Cite as 2026 Ark. App. 55 ARKANSAS COURT OF APPEALS DIVISION III No. CR-23-780
TYLER PRESTON NIXON Opinion Delivered January 28, 2026 APPELLANT APPEAL FROM THE SEBASTIAN V. COUNTY CIRCUIT COURT, FORT SMITH DISTRICT STATE OF ARKANSAS [NO. 66FCR-17-174] APPELLEE HONORABLE STEPHEN TABOR, JUDGE
AFFIRMED
KENNETH S. HIXSON, Judge
This revocation case is back before us, having previously been remanded to settle and
supplement the record. See Nixon v. State, 2024 Ark. App. 389 (Nixon I). Appellant Tyler
Preston Nixon appeals from an October 23, 2023 sentencing order revoking his suspended
imposition of sentence (SIS) and sentencing him to three years in prison. In the first appeal,
Nixon’s counsel filed a no-merit brief. However, after our remand, Nixon has now filed a
merit brief arguing that the trial court erred in revoking his SIS because the State failed to
introduce the written conditions of his SIS at the hearing, the State failed to prove he
received the written conditions, and there was insufficient evidence of a violation because
there is no evidence in the record of the conditions he was required to follow. We affirm. I. Facts and Procedural Background
On June 30, 2017, Nixon pleaded guilty to possession of drug paraphernalia and was
placed on six years’ probation.

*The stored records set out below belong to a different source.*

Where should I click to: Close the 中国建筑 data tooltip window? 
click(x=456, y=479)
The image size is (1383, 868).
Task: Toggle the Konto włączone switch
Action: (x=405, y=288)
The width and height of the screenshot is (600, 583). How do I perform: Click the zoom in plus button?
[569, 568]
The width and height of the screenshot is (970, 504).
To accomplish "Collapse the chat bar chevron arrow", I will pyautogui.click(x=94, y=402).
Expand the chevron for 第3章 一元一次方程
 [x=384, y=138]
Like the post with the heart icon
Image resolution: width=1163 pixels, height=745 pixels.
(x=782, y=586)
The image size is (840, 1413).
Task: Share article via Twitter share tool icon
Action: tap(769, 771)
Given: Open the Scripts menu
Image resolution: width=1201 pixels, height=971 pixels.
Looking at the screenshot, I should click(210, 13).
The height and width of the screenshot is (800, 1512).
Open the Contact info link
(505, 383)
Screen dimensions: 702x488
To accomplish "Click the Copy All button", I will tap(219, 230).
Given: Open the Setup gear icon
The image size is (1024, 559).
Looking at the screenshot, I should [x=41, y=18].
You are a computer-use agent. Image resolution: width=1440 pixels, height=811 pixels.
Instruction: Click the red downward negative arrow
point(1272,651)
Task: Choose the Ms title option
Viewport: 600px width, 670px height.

On January 22, 2021, the State filed a petition to revoke
Nixon’s probation alleging that he violated the conditions of probation by committing
various criminal offenses; failing to report to probation; failing to pay supervision fees; and
failing to pay fines, costs, and fees. On September 10, 2021, Nixon pleaded nolo contendere
to the petition. On September 15, 2021, the trial court revoked Nixon’s probation and
entered a sentencing order sentencing him to three years in prison followed by a three-year
SIS. A condition attached to the sentencing order provided, “Suspended time conditioned
upon good behavior[,]” and “Any violation of the terms and conditions of this suspended
sentence may result in revocation[.]” Nixon was released from prison on May 17, 2022.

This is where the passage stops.